• **Task instructions**
[a] In the forum post about the Linode that keeps booting itself, how long has the poster been using Linode?
[b] Transcribe the stretch of the forum post about the self-booting Linode from "I have configured" through "itself up unbidden?".

Can't get minimal Linode to stay OFF!

I have configured a small Ubuntu (16.04, IIRC) Linode as a remote development machine, and I don't need it on all the time. In fact, I'd like to keep it powered off when I'm not using it, to reduce the attack surface (in the time dimension).

I've noted recently that the machine is running already when I get ready to boot it. If it was just a few times, I'd say I'd forgotten to power it down, but it happens often enough (and I'm taking care to observe the shutdown now), that I'm sure it's booting itself.

I have another, larger instance, which should, and does, stay online 24x7, reliably. I've been using Linode for 6 years, and Linux for much longer. Not new at this.

Does anyone know why my the machine boots itself up unbidden?

Thanks for any insight.

5 Replies

Probably Lassie is active (I think it's on by default). You can deactivate it and your Linode should then be entirely under manual control.

• **Supplied data**
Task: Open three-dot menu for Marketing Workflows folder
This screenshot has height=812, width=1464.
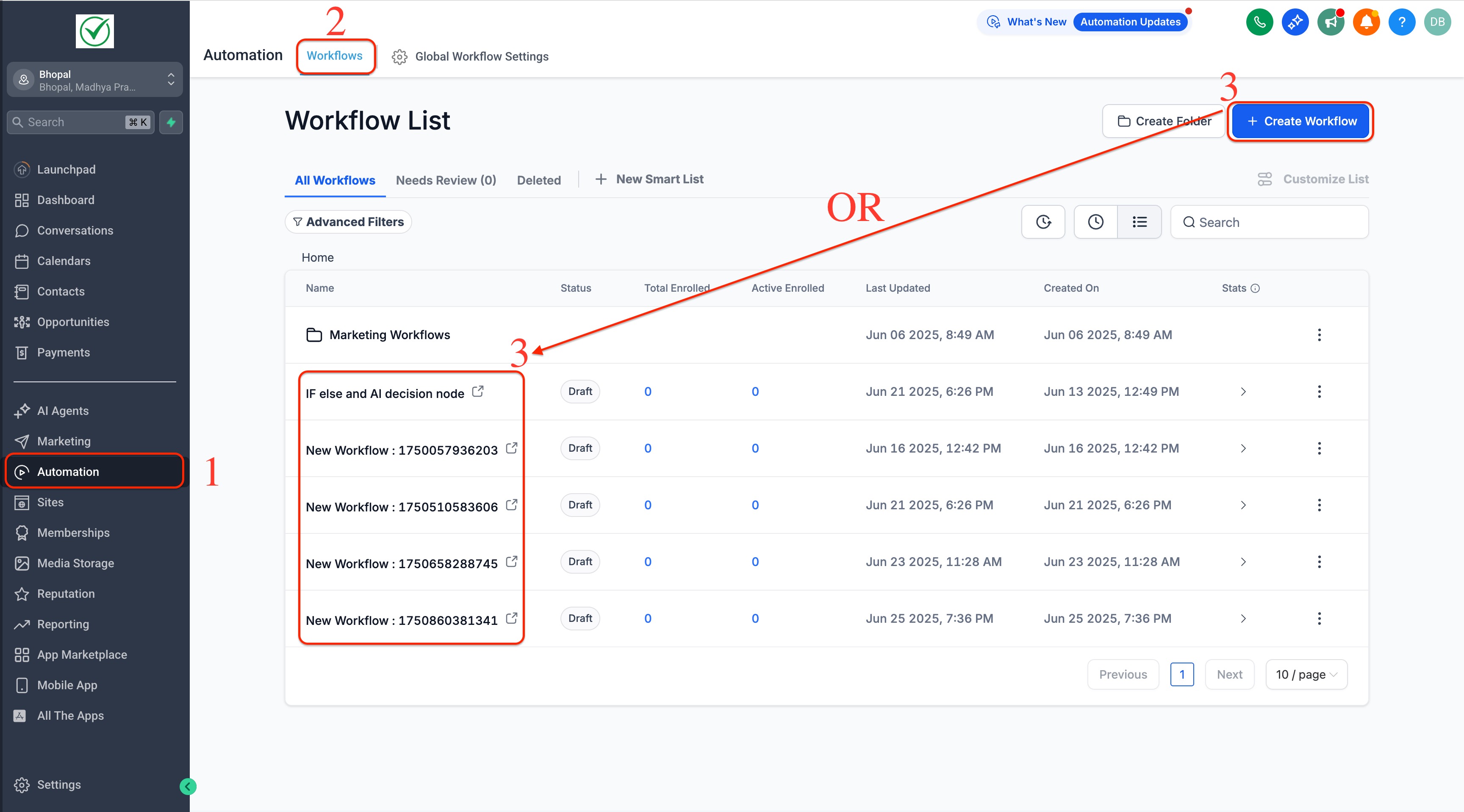Action: pos(1319,335)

• **Results of the exercise**
[a] 6 years

[b]
I have configured a small Ubuntu (16.04, IIRC) Linode as a remote development machine, and I don't need it on all the time. In fact, I'd like to keep it powered off when I'm not using it, to reduce the attack surface (in the time dimension).

I've noted recently that the machine is running already when I get ready to boot it. If it was just a few times, I'd say I'd forgotten to power it down, but it happens often enough (and I'm taking care to observe the shutdown now), that I'm sure it's booting itself.

I have another, larger instance, which should, and does, stay online 24x7, reliably. I've been using Linode for 6 years, and Linux for much longer. Not new at this.

Does anyone know why my the machine boots itself up unbidden?